▶ [Work to be completed]: Copy the material below exactly, but only from the line with "Task: Open the user avatar profile dropdown" onward, the final line included.

▶ [Records supplied]:
--- START ---

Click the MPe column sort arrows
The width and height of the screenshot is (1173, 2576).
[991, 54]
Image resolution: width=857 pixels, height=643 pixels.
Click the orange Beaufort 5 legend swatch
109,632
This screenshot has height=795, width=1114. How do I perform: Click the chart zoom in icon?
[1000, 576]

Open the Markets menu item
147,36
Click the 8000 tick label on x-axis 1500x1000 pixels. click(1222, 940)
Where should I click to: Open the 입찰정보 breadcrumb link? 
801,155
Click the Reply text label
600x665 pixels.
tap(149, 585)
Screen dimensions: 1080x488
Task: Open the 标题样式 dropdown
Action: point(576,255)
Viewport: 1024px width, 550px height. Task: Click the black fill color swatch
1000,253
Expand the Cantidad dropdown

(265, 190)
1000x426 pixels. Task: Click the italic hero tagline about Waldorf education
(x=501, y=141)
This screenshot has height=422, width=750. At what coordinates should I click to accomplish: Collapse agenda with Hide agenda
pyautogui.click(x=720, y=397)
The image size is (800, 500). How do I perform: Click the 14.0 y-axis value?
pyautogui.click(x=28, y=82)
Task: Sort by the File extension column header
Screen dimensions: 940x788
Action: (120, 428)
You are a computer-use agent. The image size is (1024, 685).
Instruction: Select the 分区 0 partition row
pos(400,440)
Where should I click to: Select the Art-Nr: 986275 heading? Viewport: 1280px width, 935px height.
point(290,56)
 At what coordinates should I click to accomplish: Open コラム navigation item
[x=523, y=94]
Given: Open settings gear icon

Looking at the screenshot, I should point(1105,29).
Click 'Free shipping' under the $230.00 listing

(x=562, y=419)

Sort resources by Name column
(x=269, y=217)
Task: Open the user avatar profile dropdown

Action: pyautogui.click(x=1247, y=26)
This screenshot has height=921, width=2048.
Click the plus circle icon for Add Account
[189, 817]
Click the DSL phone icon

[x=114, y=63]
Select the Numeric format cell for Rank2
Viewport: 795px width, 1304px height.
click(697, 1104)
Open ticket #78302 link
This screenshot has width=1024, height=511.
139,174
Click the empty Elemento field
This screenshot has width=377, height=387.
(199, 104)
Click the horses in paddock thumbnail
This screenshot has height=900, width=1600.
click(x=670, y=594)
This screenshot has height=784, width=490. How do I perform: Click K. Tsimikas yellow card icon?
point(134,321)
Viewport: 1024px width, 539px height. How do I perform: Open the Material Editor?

--- END ---

▶ [Your solution]:
Task: Open the user avatar profile dropdown

Action: pyautogui.click(x=1247, y=26)
This screenshot has height=921, width=2048.
Click the plus circle icon for Add Account
[189, 817]
Click the DSL phone icon

[x=114, y=63]
Select the Numeric format cell for Rank2
Viewport: 795px width, 1304px height.
click(697, 1104)
Open ticket #78302 link
This screenshot has width=1024, height=511.
139,174
Click the empty Elemento field
This screenshot has width=377, height=387.
(199, 104)
Click the horses in paddock thumbnail
This screenshot has height=900, width=1600.
click(x=670, y=594)
This screenshot has height=784, width=490. How do I perform: Click K. Tsimikas yellow card icon?
point(134,321)
Viewport: 1024px width, 539px height. How do I perform: Open the Material Editor?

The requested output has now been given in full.